British Airways' Greensky London Project, United Kingdom
In February 2010, British Airways (BA) unveiled plans to construct a plant to produce jet biofuel. Called the GreenSky London project, it is the first of its kind in Europe.
The project includes the construction of an advanced facility which will use 500,000t of food and plant waste annually to produce 16 million gallons of biojet fuel and nine million gallons of bionaptha. The plant will also generate 40MW of electricity, which can be fed to the national grid.
Construction of the plant is expected to cost $280m, excluding land acquisition costs. Barclays has been appointed as the advisor to seek funds for the project.
The project is expected to create 1,200 jobs during construction and 150 permanent jobs when it comes online in 2015.
Fuel produced by the plant is expected to be twice the quantity required for all of BA aircraft leaving London City Airport. For Heathrow, however, only two percent of BA aircraft will use the fuel from the plant. The jet biofuel to be produced at the facility is certified for use in several countries but not in the UK. BA expects to receive the certification by the time the plant starts operating.
The fuel is expected to reduce annual carbon dioxide emissions by 145,000t, which is equivalent to removing 48,000 cars off the road. The plant is also expected to divert about 250,000t of waste from going to landfill, which in turn will save about £36m in landfill costs for local authorities. The project will enable British Airways to fulfil its aim of cutting down carbon dioxide emissions by 50% by 2050.
BA claims that the plant will provide greenhouse gas savings of about 95% in comparison to kerosene. Greenpeace, however, claim that the plant will have no significant impact on the volume of jet kerosene needed for BA's fleet.
Friends of the Earth also said that substantial quantities of jet biofuels cannot be made from sustainable sources such as food waste.
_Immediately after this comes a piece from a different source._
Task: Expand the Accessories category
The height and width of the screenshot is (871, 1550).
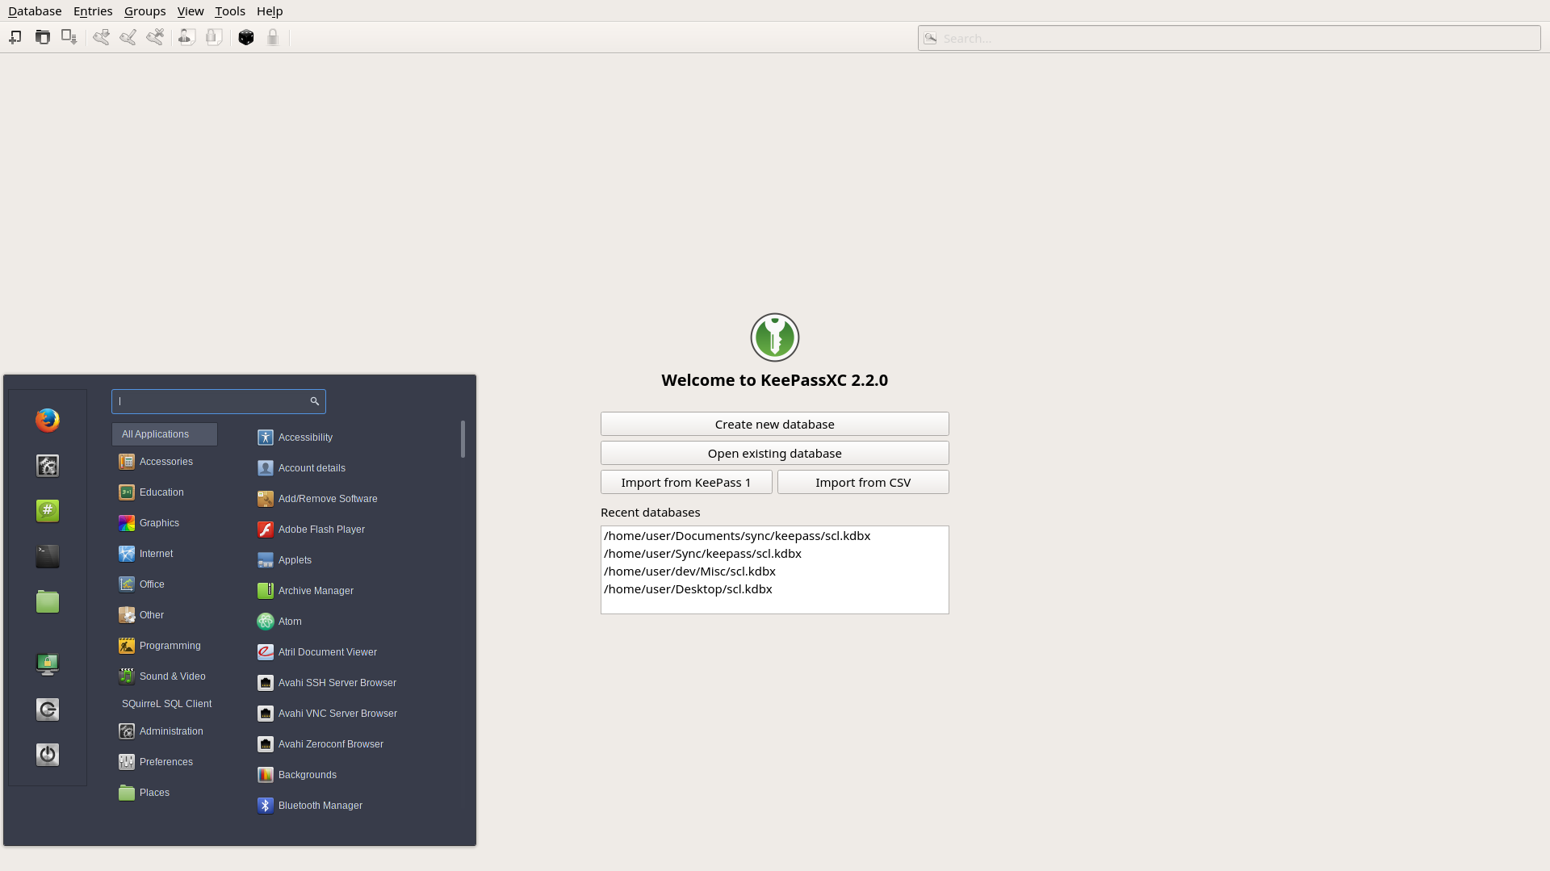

The organisation noted that the plant could lead to similar problems which were created when biofuels for cars began to be manufactured.
Processing technology and biofuel production
The plant will use Solena's Plasma Gasification (SPG) technology which involves a combination of plasma arc gasification and the Fischer-Tropsch process to convert waste into biofuel.
Compared to conventional gasification technologies, SPG technology can process 20% to 50% more waste. Biomass and residue feedstock such as paper, plastics, tyres, chips and forestry residues can be used in the process.
The waste is passed through a high-temperature gasifier known as a plasma gasification vitrification reactor. The reactor operates at 5,000°C and uses plasma arc processes to break down all hydrocarbon and organic substances in the waste and convert them into synthetic gas or syngas.
The process uses a carbon-based metallic catalyst to disseminate the gasification process over the entire area. The Fischer-Tropsch process is then used to convert the syngas into biofuel.
Contractors involved with BA's GreenSky London
International consultancy Arcadis is the principal consultant for the project and will be responsible for managing the delivery of the plant. About 20 acres of land are expected to be required for the plant.
Arcadis is working on finalising the plant's location. It is considering four disused brownfield sites in east London.
US-based Solena Group has been contracted to build and operate the plant. Under an agreement made with Solena Group, British Airways will procure all the fuel generated at the plant.
The Fisher-Tropsch catalyst and reactors will be supplied by Oxford Catalysts Group. The pre-front end engineering and design (Pre-FEED) is currently being carried out by Fluor.